The survey reveales that 32 per cent of Brits say that they really need to make some cutbacks to make ends meet.  Not carrying out home maintenance and renovation projects were identified as areas where savings could be made.  The survey also found that in order to reduce their outgoings, eight per cent of people would consider not renewing their home buildings insurance and another eight per cent would consider not renewing their insurance for their home contents.

Phil Paterson-Fox, Gocompare.com’s head of home services, commented, “In the current economic environment it is a good idea to review your finances and cut back on unnecessary spending – but it is important that in order to save money now, you don’t make false economies.  For most of us, our home is our most valuable asset, so when making cut backs you need to ensure that it is adequately protected.
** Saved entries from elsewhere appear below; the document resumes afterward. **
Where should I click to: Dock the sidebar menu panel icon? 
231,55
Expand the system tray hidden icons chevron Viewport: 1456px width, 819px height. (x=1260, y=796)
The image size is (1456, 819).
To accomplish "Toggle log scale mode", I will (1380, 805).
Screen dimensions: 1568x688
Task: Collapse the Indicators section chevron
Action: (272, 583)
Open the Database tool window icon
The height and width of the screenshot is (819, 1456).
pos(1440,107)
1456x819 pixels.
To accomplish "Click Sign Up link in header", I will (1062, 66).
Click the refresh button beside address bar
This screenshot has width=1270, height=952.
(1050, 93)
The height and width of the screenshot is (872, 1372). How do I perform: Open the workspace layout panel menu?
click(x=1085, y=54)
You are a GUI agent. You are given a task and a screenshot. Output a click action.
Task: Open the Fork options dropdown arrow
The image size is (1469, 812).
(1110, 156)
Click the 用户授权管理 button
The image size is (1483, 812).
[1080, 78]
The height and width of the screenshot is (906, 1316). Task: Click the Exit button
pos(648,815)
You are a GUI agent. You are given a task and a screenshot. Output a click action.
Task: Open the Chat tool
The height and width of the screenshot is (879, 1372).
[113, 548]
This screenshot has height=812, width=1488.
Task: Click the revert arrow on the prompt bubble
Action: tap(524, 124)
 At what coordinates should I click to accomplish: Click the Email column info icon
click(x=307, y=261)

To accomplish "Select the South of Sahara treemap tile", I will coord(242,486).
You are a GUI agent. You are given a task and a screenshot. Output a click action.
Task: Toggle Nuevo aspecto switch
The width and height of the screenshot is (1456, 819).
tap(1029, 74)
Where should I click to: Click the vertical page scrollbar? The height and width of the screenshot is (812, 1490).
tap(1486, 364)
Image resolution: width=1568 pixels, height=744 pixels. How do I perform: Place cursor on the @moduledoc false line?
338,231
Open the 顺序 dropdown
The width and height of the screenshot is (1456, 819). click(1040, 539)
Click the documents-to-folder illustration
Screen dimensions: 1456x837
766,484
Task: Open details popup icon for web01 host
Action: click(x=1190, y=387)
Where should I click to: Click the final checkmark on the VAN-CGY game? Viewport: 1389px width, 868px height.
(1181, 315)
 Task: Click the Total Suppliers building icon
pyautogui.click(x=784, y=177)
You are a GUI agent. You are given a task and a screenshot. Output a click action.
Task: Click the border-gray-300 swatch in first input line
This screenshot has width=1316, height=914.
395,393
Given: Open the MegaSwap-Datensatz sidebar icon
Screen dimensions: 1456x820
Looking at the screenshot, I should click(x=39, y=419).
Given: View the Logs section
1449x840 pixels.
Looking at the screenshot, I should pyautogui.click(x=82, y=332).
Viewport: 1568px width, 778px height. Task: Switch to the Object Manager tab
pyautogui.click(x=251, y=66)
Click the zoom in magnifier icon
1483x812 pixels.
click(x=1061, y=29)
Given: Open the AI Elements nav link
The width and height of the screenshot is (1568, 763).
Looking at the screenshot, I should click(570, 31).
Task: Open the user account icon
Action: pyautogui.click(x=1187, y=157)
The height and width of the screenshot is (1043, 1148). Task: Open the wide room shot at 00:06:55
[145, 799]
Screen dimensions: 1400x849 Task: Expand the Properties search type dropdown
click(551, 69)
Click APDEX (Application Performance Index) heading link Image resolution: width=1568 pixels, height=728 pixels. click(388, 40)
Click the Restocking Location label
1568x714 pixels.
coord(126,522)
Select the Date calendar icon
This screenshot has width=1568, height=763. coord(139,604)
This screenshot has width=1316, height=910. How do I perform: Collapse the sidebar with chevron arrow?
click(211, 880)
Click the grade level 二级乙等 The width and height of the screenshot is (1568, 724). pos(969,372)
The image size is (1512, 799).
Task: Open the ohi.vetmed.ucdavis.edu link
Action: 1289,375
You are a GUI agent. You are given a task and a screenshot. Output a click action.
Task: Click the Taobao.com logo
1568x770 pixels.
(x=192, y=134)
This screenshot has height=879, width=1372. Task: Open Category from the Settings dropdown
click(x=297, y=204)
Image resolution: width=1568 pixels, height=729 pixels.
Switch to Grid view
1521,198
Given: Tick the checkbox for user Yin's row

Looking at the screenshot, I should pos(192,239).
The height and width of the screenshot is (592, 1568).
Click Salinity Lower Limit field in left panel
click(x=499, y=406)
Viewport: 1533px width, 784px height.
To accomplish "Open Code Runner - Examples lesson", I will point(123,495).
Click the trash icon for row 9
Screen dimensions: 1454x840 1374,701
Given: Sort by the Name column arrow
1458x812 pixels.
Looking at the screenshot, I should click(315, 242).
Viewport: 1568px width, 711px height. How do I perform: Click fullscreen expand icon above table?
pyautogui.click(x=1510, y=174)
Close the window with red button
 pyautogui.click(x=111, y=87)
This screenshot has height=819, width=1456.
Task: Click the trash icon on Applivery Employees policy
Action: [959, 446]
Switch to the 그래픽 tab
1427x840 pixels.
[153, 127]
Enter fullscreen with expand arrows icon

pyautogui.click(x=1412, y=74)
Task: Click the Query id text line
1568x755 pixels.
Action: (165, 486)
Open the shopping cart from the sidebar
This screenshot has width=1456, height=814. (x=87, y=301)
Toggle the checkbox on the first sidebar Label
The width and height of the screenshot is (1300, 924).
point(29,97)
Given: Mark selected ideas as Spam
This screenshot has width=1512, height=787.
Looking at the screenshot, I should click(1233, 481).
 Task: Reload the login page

“Homeowners need to think carefully about the maintenance jobs they are putting off. While it may be ok to delay cosmetic redecorating jobs, essential repairs should not be ignored.  Delaying structural repairs – a leaking roof for example, may lead to more damage and a bigger bill for repairs in the long-run than if it is dealt with promptly.”

M. Paterson-Fox continued, “People should also think very carefully before deciding not to renew their home insurance.  While it is not a legal requirement to insure your property, it is usually compulsory to have buildings insurance if you have a mortgage on your home.  The cost of rebuilding a property after fire, flood or subsidence can run into tens of thousands of pounds, so even if you own your home outright, you need to consider what you would do if the worst happened.   Similarly, before stopping your home contents insurance you need to think about whether you can afford to replace lost or damaged goods.

“A better solution to ditching your cover would be to shop around for a better deal.  Only 22 per cent of those taking part in our survey had switched home insurance in the last 12 months, while 14 per cent had never changed provider”.